Dataset items>
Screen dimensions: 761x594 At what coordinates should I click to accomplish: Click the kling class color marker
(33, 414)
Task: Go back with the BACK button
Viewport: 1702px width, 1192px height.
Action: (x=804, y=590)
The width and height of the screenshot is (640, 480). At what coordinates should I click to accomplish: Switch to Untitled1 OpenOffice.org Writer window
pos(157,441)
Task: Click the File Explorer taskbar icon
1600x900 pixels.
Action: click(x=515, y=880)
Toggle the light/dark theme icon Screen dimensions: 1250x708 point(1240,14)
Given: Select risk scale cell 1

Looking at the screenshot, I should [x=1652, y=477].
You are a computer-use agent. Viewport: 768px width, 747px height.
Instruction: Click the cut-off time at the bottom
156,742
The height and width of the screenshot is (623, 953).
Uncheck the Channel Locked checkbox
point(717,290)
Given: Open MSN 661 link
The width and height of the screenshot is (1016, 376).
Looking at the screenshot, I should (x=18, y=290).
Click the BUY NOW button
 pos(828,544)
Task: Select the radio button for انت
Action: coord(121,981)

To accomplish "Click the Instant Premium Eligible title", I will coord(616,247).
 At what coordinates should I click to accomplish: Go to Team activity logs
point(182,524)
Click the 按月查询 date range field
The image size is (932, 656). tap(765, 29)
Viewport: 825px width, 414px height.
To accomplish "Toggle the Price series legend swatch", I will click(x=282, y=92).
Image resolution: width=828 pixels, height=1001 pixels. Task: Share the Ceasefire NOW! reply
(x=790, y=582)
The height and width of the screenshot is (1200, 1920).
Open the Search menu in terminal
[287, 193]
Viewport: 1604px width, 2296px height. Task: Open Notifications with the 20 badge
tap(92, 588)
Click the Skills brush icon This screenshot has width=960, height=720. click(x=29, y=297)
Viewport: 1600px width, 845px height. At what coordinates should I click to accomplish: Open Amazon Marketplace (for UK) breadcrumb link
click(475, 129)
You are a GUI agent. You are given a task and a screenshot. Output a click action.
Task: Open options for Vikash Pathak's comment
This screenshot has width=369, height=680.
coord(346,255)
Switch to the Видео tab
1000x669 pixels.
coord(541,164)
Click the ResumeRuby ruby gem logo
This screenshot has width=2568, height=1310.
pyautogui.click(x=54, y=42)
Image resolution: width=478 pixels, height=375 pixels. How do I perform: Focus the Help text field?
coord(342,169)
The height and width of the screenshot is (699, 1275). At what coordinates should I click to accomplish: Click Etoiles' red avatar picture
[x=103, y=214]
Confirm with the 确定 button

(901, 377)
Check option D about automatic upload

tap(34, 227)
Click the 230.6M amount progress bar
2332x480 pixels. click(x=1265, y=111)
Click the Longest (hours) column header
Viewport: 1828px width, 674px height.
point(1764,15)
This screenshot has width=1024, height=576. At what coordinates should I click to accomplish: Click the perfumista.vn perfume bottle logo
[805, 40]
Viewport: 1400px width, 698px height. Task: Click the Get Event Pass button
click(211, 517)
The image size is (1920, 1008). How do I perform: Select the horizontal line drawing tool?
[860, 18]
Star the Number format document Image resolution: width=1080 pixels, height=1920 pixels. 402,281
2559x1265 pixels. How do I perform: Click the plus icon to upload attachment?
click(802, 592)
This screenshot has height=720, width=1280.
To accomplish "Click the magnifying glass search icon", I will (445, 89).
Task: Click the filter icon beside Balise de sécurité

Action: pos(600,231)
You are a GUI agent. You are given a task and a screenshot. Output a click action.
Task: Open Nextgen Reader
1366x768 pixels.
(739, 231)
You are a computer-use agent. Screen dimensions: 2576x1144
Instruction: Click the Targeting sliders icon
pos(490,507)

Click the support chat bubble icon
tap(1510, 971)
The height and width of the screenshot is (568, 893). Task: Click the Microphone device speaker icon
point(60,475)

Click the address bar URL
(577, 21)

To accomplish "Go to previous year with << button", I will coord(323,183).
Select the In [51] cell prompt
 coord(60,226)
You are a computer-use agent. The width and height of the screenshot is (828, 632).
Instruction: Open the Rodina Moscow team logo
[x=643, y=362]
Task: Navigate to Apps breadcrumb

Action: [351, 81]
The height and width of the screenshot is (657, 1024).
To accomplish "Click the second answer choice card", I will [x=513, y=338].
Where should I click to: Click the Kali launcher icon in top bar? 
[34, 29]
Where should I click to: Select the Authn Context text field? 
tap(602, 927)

CHALLENGE> How many lines of the records contain the word "perform"? Reply with the number alone.

SOLUTION BELOW> 3